Catalogue, 1926-1968

Catalogue, 1926-1968
Author :
Publisher :
Total Pages : 604
Release :
ISBN-10 : UOM:39015082946701
ISBN-13 :
Rating : 4/5 (01 Downloads)

Synopsis Catalogue, 1926-1968 by : Great Britain. Foreign Office. Library

National Library of Medicine Current Catalog

National Library of Medicine Current Catalog
Author :
Publisher :
Total Pages :
Release :
ISBN-10 : UOM:39015074102610
ISBN-13 :
Rating : 4/5 (10 Downloads)

Synopsis National Library of Medicine Current Catalog by : National Library of Medicine (U.S.)

First multi-year cumulation covers six years: 1965-70.

Aleta Dey

Aleta Dey
Author :
Publisher : Broadview Press
Total Pages : 200
Release :
ISBN-10 : 9781460403075
ISBN-13 : 146040307X
Rating : 4/5 (75 Downloads)

Synopsis Aleta Dey by : Francis Marion Beynon

Francis Marion Beynon’s autobiographical novel Aleta Dey is increasingly recognised as a small classic of early twentieth-century fiction.
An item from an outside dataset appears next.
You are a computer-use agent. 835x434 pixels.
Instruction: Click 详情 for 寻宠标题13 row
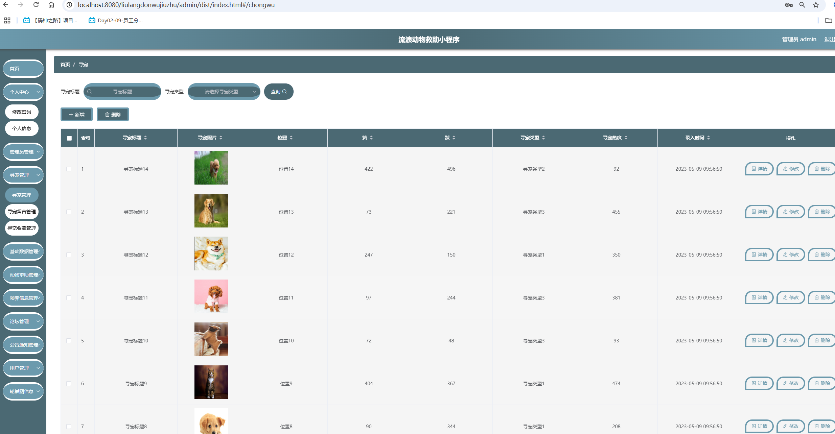coord(759,212)
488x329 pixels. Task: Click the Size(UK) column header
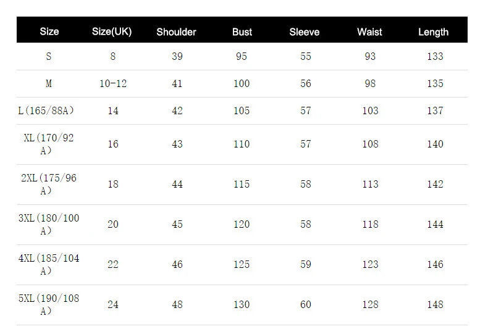pyautogui.click(x=112, y=32)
Beynon was a journalist and feminist much involved in public affairs in early twentieth-century Manitoba. In 1917, aged 33, she was forced to leave her job as a result of her open pacifism, and she soon moved to New York where she dropped out of the public eye. Aleta Dey, first published in 1919, tells in plain and affecting prose the story of a girl growing up in Manitoba, becoming politically conscious, and falling in love with McNair, a man of much more conventional views. The First World War brings a crisis for them both after McNair enlists as a soldier. Though Beynon was a Canadian, her spare, emotionally open prose may have less in common with that of other Canadian writers of the time than it does with the style of contemporaneous western American women writers such as Willa Cather and Laura Ingalls Wilder. Like Cather’s My Antonia, Beynon’s Aleta Dey resonates with prairie simplicity, passion, and strength.